Casertana
- Conservation status: FAO (2007): critical
- Other names: Maiale di Teano; Teanese; Pelatella;
- Country of origin: Italy

Traits
- Weight: Male: 170 kg; Female: 140 kg;

Notes
- Breed standard

= Casertana pig =

Italian breed of pig

The Casertana is a breed of domestic pig from Campania, in southern Italy. It is mainly associated with the province of Caserta, from which its name derives, but was in the past also raised in the provinces of Campobasso, Naples, Rome and Salerno. The area of the lower basin of the Garigliano and Volturno rivers, including the comuni of Carinola, Mondragone, Minturno, Sessa Aurunca and Teano, was particularly known for production of the breed, which may also be known as the Teanese after the town of Teano.

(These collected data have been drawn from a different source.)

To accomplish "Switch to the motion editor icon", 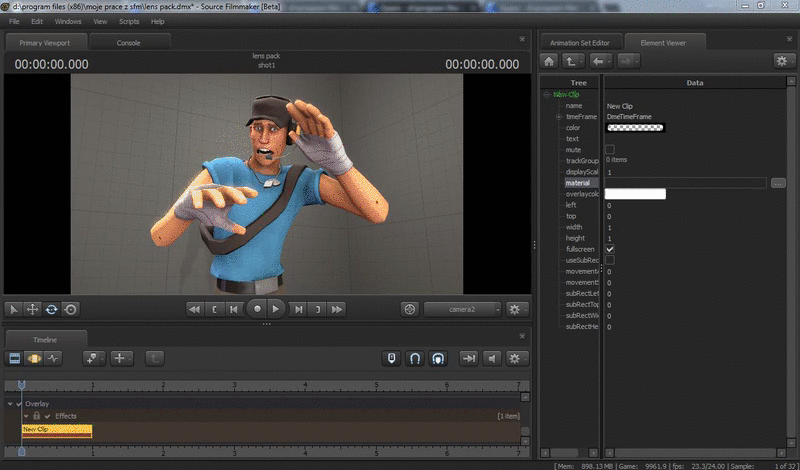I will coord(34,358).
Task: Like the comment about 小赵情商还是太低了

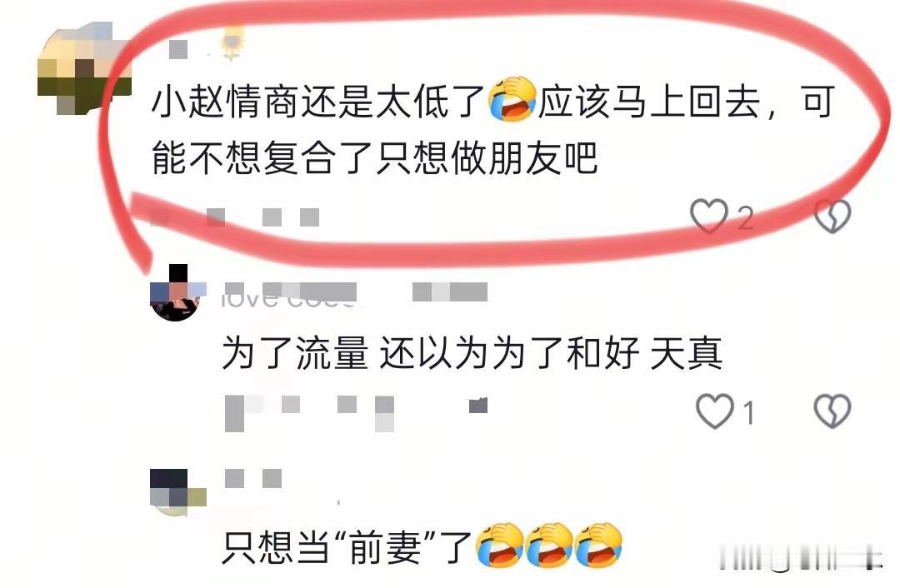Action: point(709,217)
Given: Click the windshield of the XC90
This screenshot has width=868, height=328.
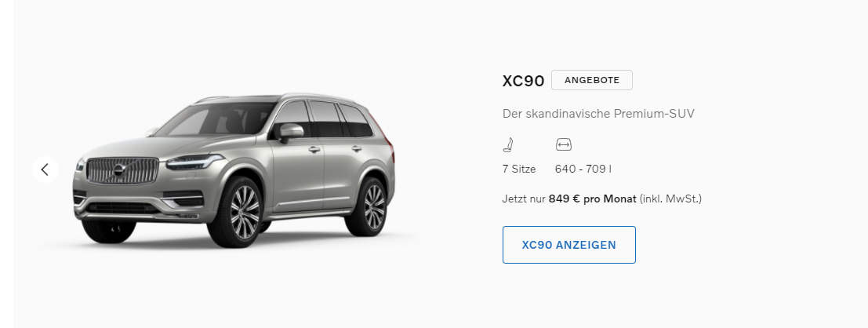Looking at the screenshot, I should coord(216,118).
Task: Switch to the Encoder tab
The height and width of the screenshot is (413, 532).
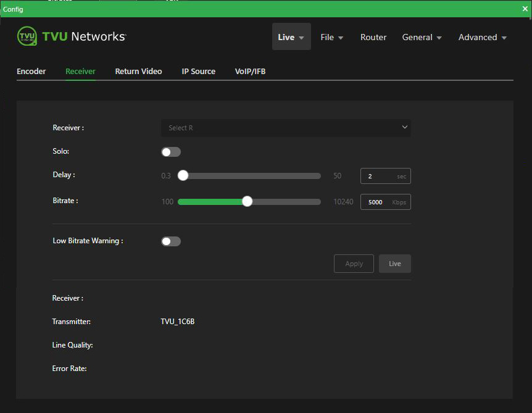Action: 31,71
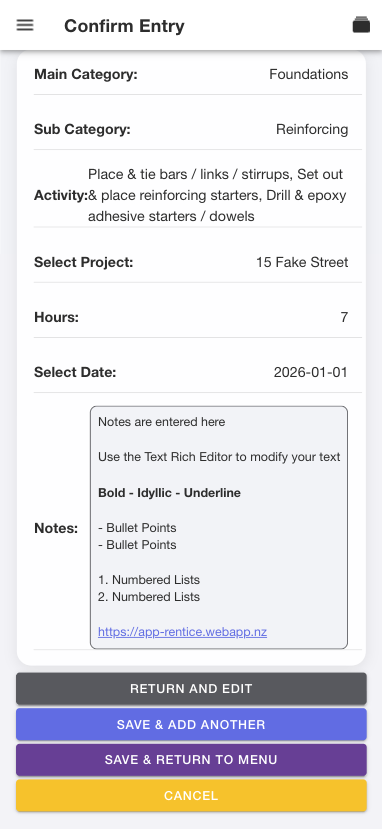Click the date value 2026-01-01

point(311,373)
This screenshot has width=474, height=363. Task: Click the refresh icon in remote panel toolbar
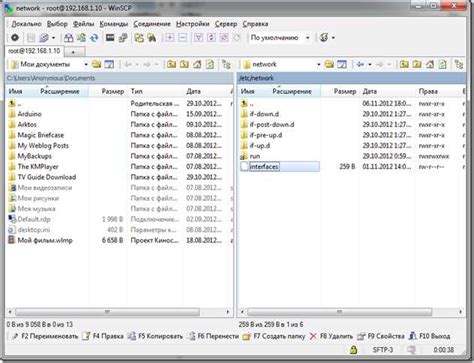tap(442, 64)
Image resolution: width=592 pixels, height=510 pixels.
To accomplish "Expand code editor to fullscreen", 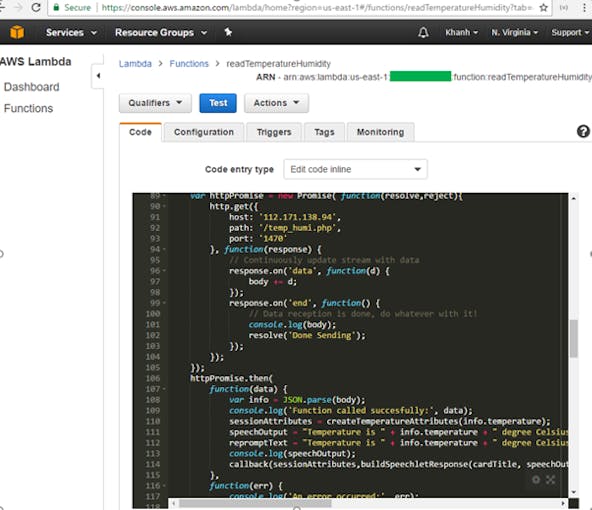I will tap(550, 479).
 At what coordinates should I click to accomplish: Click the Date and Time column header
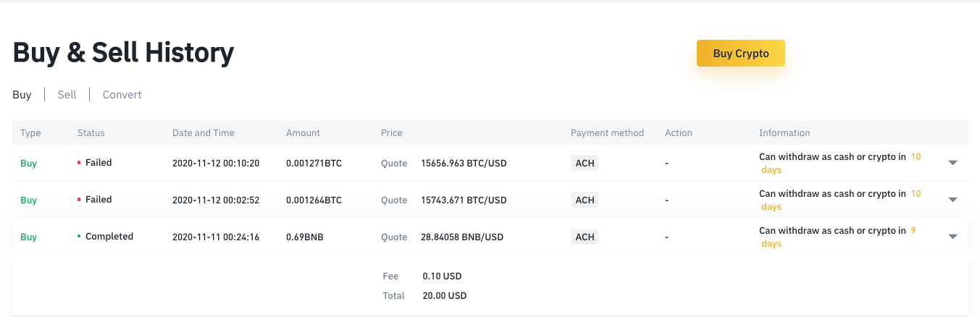tap(203, 133)
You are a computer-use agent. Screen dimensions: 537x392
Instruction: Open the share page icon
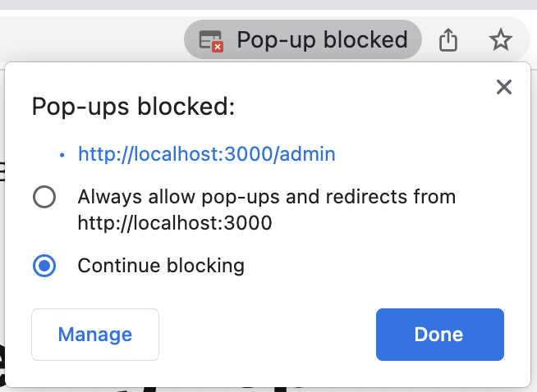448,40
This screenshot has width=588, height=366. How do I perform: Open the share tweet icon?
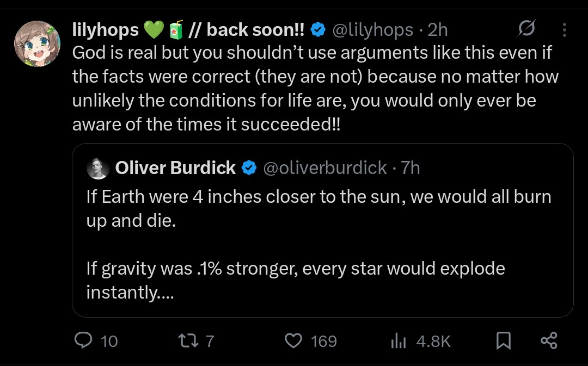pos(549,340)
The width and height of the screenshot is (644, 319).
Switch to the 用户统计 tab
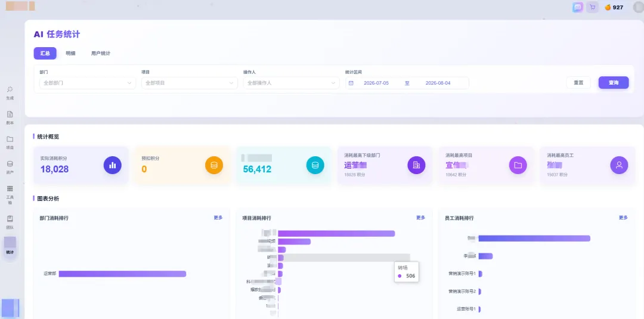[x=101, y=54]
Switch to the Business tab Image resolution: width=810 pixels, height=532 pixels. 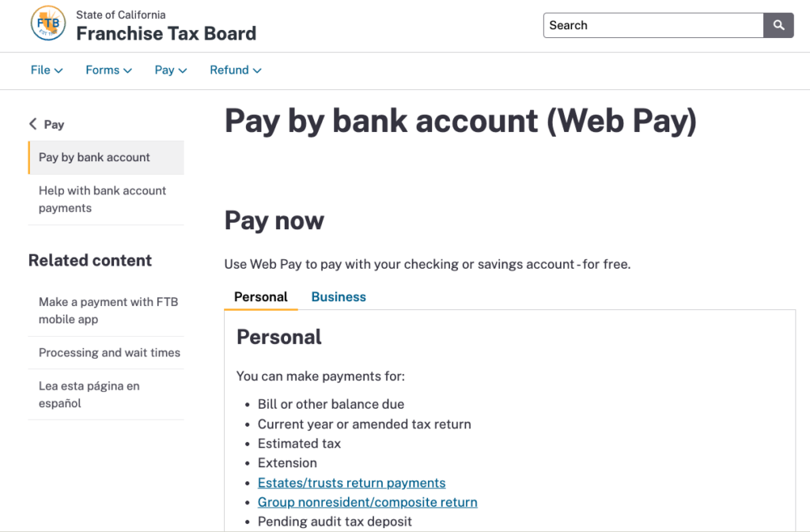tap(339, 297)
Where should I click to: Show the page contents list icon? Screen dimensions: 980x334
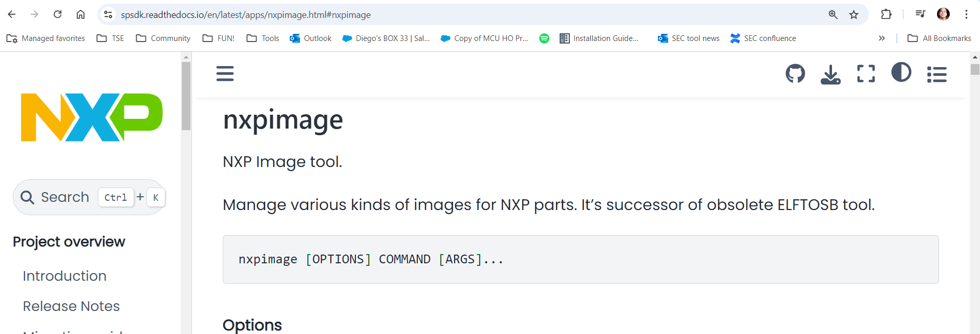pyautogui.click(x=936, y=74)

The Casertana has two unusual physical traits: it is virtually or totally hairless, which gives rise to its alternative name Pelatella, "hairless one"; and it has two wattles or cylindrical appendages hanging from the lower part of the throat.

It is one of the six autochthonous pig breeds recognised by the Ministero delle Politiche Agricole Alimentari e Forestali, the Italian ministry of agriculture and forestry.

==History==

The Casertana was in the past numerous and widely distributed in Italy. According to a census taken in 1942, there were more than 50,000 head in the province of Caserta alone. As with other indigenous Italian pig breeds, numbers fell sharply in the second part of the twentieth century, and the Casertana came close to extinction.

A herdbook was established in 2001, and is kept by the Associazione Nazionale Allevatori Suini, the Italian national association of pig breeders. The population remains low: at the end of 2007 it was 594, and conservation status of the breed was listed as "critical" by the FAO. At the end of 2012 there were 403 pigs registered.